A plant-based diet emphasizes eating abundant plant foods without specific animal product restrictions. A person eating a plant-based diet may eat or avoid animal products. Another term that can describe plant-based eating is the flexitarian diet.

The flexitarian diet is for people who want a “flexible” healthy guideline for eating more plant-based foods like fruits, vegetables, legumes, nuts, beans, and whole grains and less animal-based foods like meat, dairy products, fish, or poultry.2

Plant-based diets, including the flexitarian diet, offer many health benefits. A 2017 Frontiers in Nutrition review of 25 studies of people following flexitarian plant-based diets linked their eating pattern to healthier body weight, improved markers of metabolic health, reduced blood pressure and risk for type 2 diabetes, and meeting their daily fiber intake of at least 25 to 30 g daily.2

On average, people consuming plant-based diets consume 34.9 g of fiber daily.3 Meeting the recommendation of dietary fiber helps to keep you full, stabilizes blood sugar levels, and promotes digestive and gut health. 

A review article from 2020 focused on the specific healthful components of plant-based diets like heart-healthy vegetable fats, increased dietary fiber, and phytosterols for managing heart disease and reducing the risk of developing heart disease.4 Plant-based diets offer heart-healthy fats and are limited in saturated fat and cholesterol.

Plant-based foods provide a rich source of vitamins, minerals, and antioxidants not found in processed foods. Consuming many plant sources provides your body with never-ending variety and nutrients. 

Health Benefits (and Downsides) of Eating a Plant-Based Diet

1. Reduced risk of chronic diseases like heart disease, obesity, and type 2 diabetes.
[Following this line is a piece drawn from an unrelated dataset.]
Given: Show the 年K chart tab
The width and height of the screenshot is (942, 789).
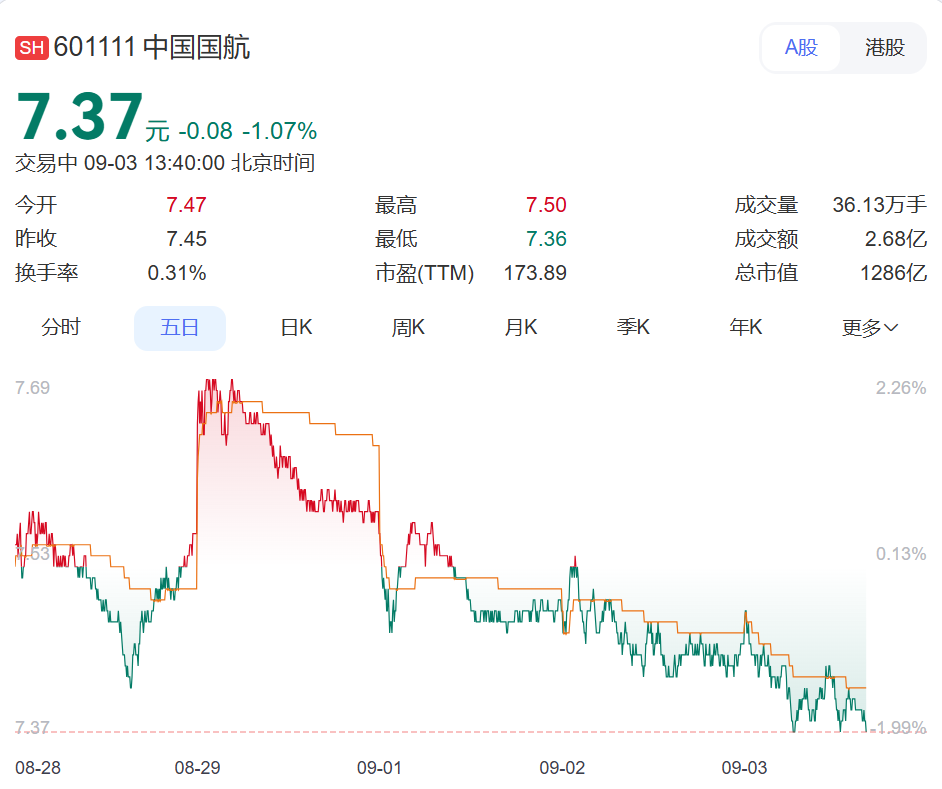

Chronic metabolic health disease risk is reduced with an increased intake of plant-based foods. The Frontiers in Nutrition review analyzed the results of six studies, finding reduced rates of diabetes and improved markers that predispose someone to diabetes for people eating vegetarian or plant-based diets compared to non-vegetarian diets. Even more beneficial risk reductions were seen with more vegetable and reduced meat intake.2 

In the past, specific components were researched to reduce heart disease risk. Recently, a whole diet approach has been more effective in monitoring than a single component, such as saturated fat intake alone. Research supports that eating a plant-based diet limited in meat products helps lower cholesterol, blood pressure, and heart disease risk.4 

2. Improved weight management and maintenance of a healthy body mass index (BMI).

People following a plant-based diet tend to have a lower body mass index than non-vegetarians based on a review of five studies involving 71,751 participants. Non-vegetarians had the highest average BMI level at 28.7, and 33% of the subjects were classified as obese.2 

Additionally, people eating plant-based diets tend to exercise more than those eating a non-plant-based diet.2 Maintaining exercise helps with weight management and preventing health problems.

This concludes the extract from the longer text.